外に出ると、雨が傘を打つ音が俺たちを包み込んだ。
「なぁ、そんなに悪いのか?」
「多分怒られる」
「マジか……」
普通だったらこんな事で大して怒られないだろう。
でも彼女の家は違うのかもしれない。
それが凛をこんなにも追い詰めているのなら取り払ってあげたかった。
「なぁ、凛は夢とかあるのか?」
「え?」
「なんか他にしたい事ないの?」
彼女は少し考え込み、はにかんで笑う。
「昔は……ゲームとか好きだったんだけどなぁ……」
「マジか……意外だな……」
「まぁ……RPGとかストーリー系が好きだったし、本とか読むのもその影響かな……」
確かにそこまで気には留めなかったが、彼女の本棚には参考書だけでなく物語も置いてあった。

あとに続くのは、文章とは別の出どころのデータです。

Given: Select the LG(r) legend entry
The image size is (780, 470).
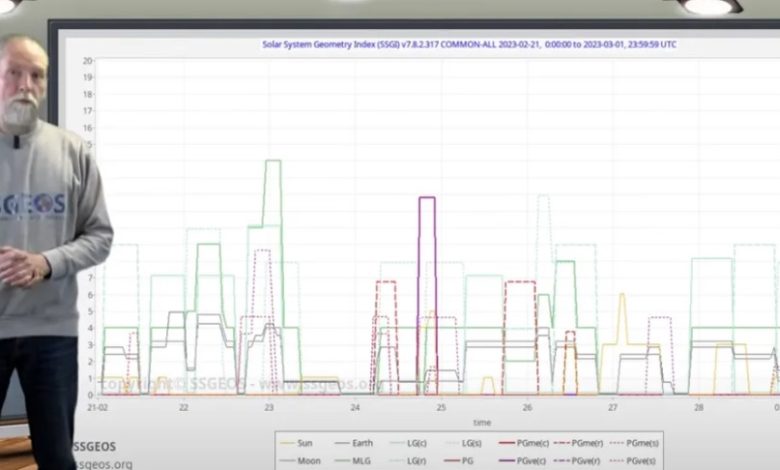Looking at the screenshot, I should (417, 461).
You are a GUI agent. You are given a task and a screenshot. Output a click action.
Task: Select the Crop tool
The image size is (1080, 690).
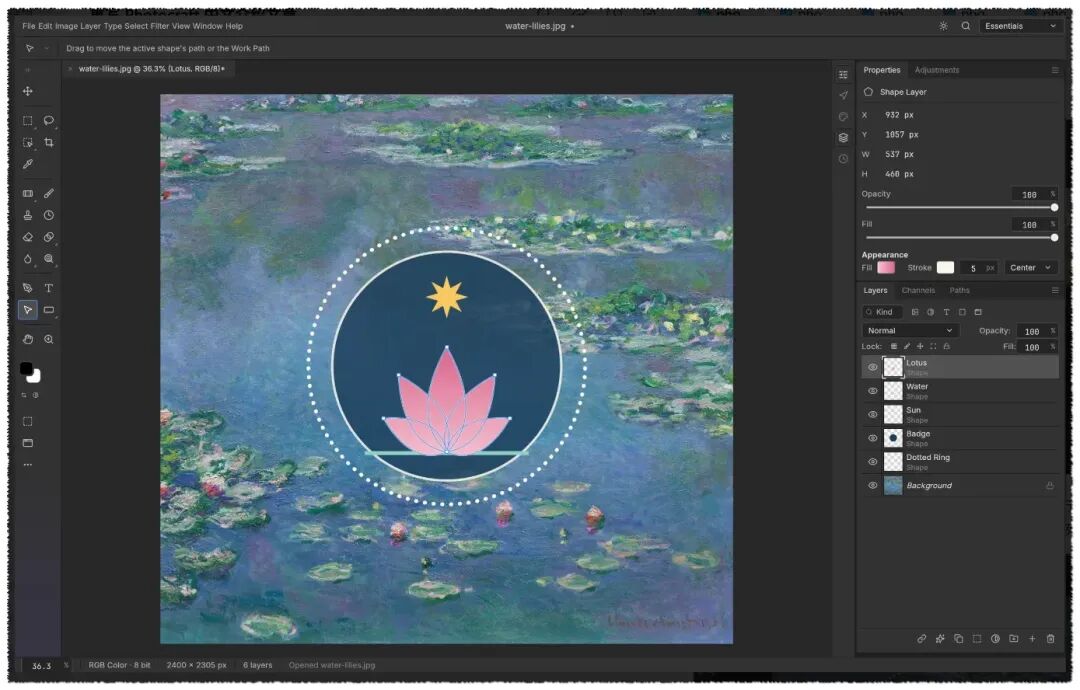pos(49,143)
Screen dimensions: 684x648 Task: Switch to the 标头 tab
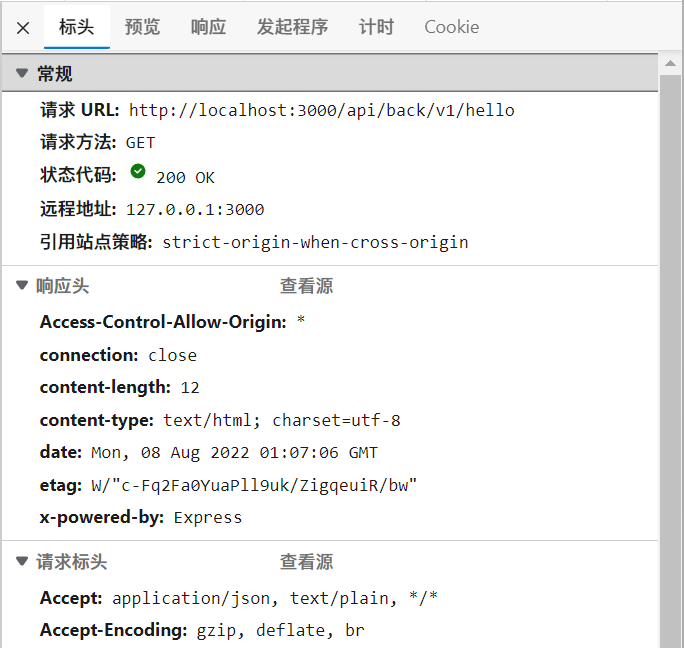pos(76,28)
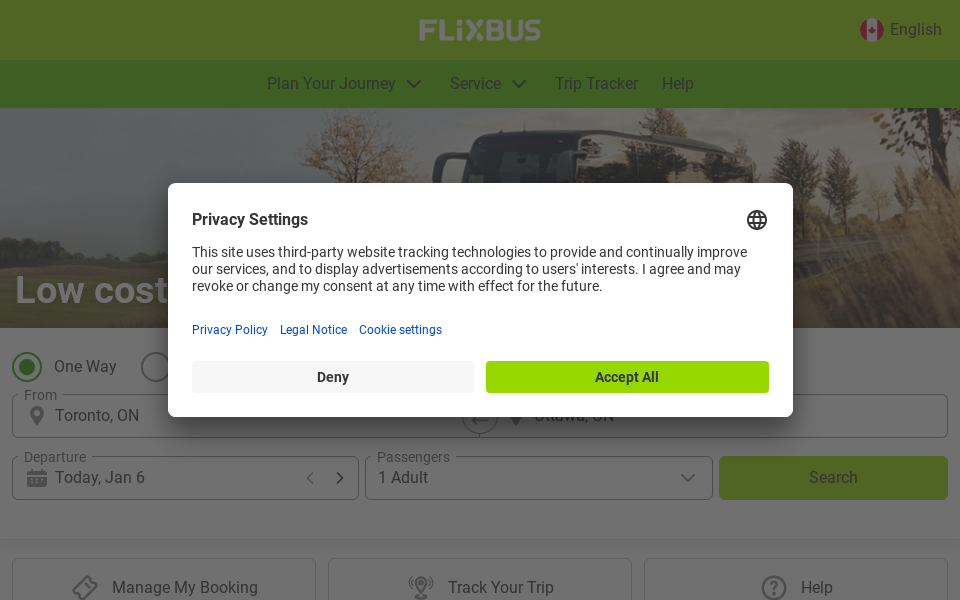Click the location pin in From field

coord(37,415)
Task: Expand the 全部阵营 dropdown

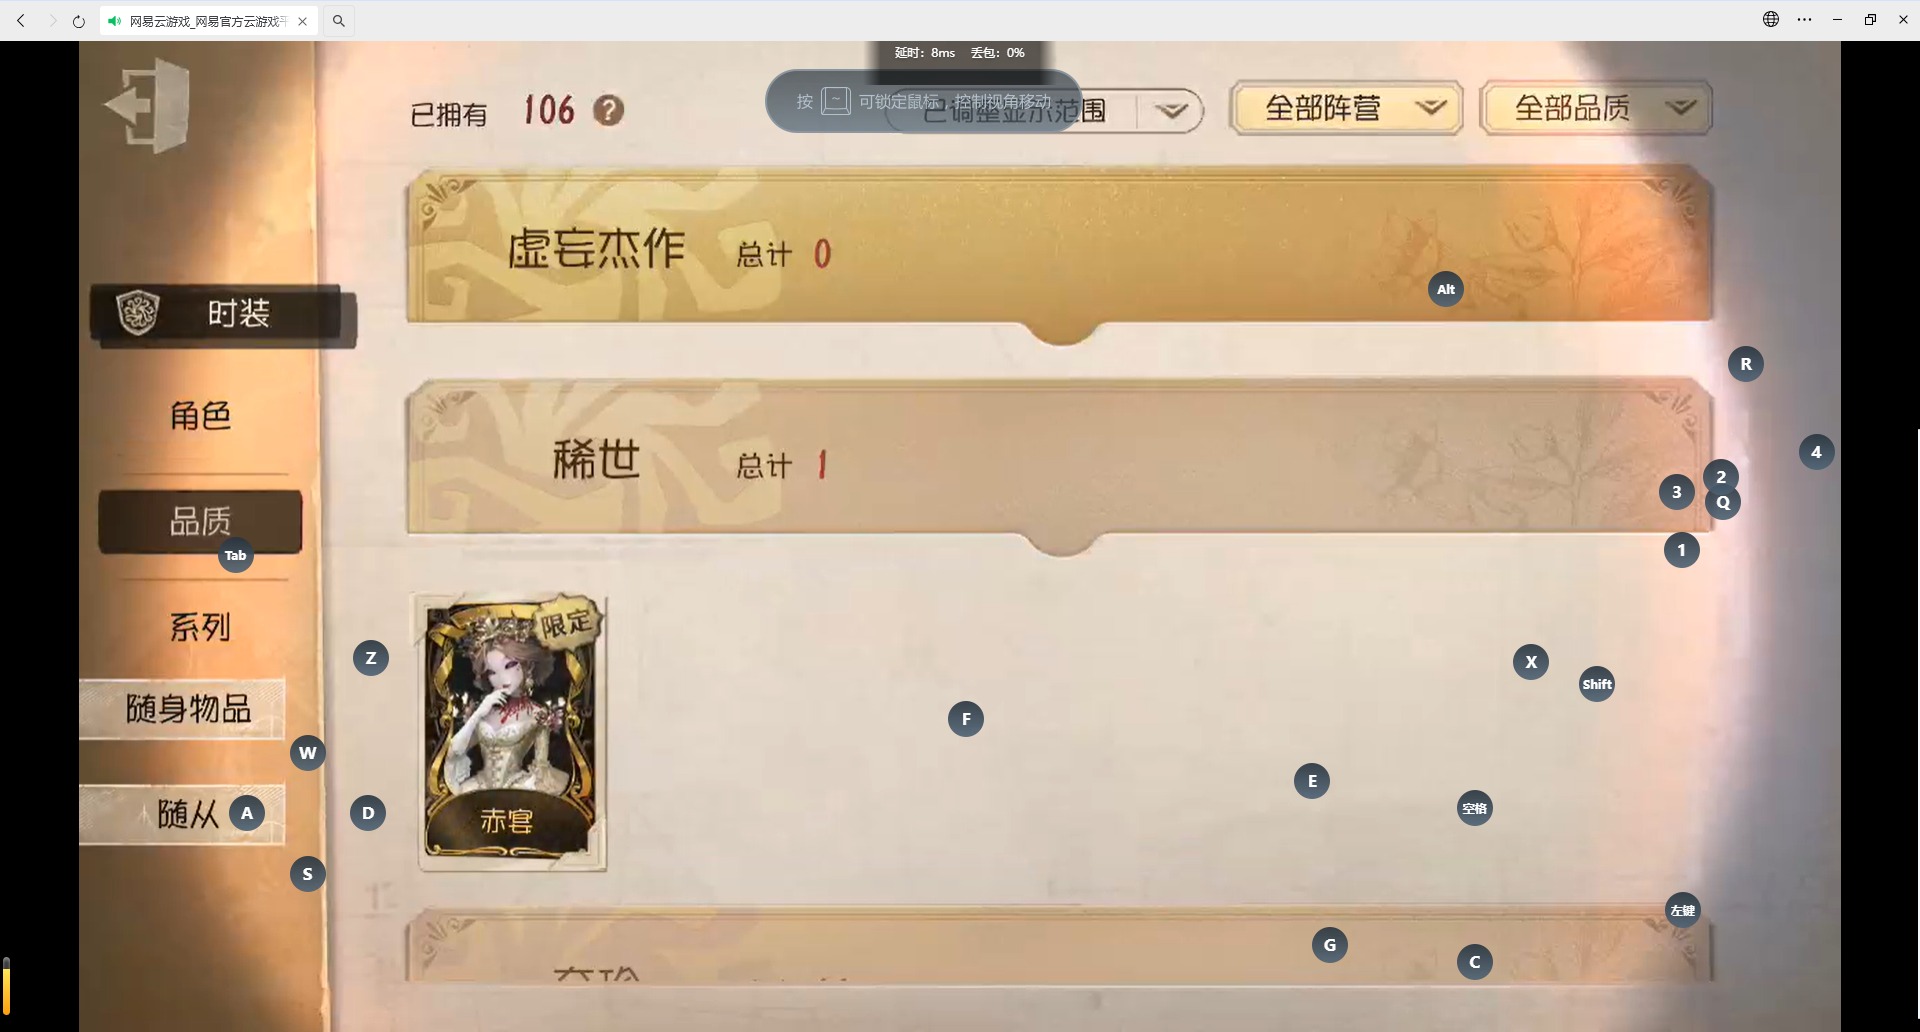Action: [1346, 108]
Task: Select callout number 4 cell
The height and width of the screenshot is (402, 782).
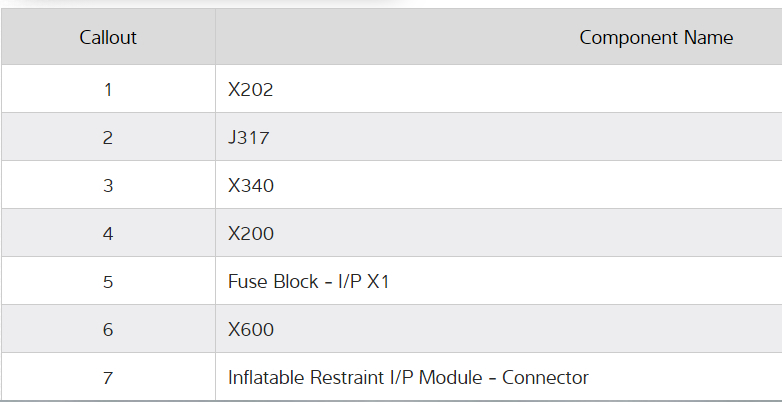Action: [x=108, y=234]
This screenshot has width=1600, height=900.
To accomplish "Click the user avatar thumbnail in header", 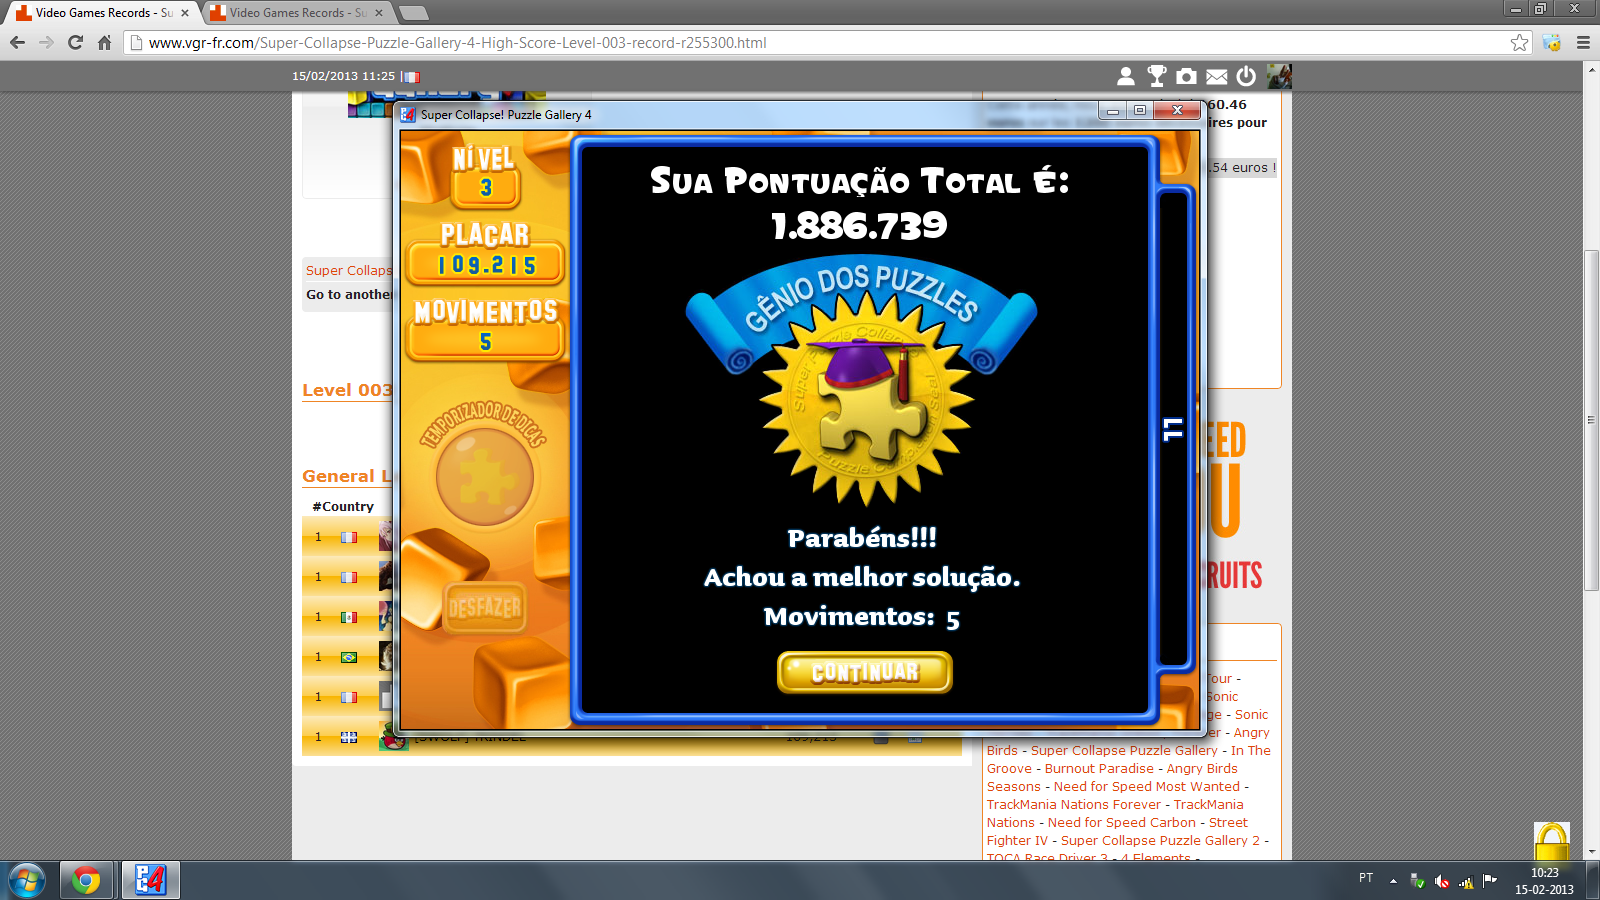I will [1279, 76].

「でも、中学あたりから勉強ばっかりでさ……ゲーム全然できなくなっちゃって」
寂しそうに話す彼女。
あそこに連れて行けば明るくなるのだろうか。
「そっか……じゃあ、今から行く?」
「えっ……どこに……?」
「ゲームセンター」
今までは恋人をゲームセンター連れてくるような奴は嫌いだった。
見せつけているような気がしていたからだ。
でも、凛を笑顔にしたかった。
「ありがと、でも今日は早く帰らなきゃ……」
「そっか」
彼女ともっと話していたかったのだが、いつのまにかいつも別れる場所に着いていた。
「じゃあね」
「じゃあまた、今度うちにも呼ぶよ」
「場所は前教えて貰ったから行けると思う」
「おう、じゃあ」
俺との会話が楽しかったのか凛の表情は少し明るくなっていた。
別れて家へと帰っていく彼女の後ろ姿は教室で見た時より背筋もちゃんと伸びていて、元気を取り戻しているように思える。
しかし、明るくなっていたのは彼女だけ出ないようで、家に帰ったあと母に
「何かいいことあった?」
と聞かれた。
「ああ、まぁちょっとね」
「そう、いいじゃない」
そんな取り止めもない会話をし、部屋に入る。
これから起こることも知らずに。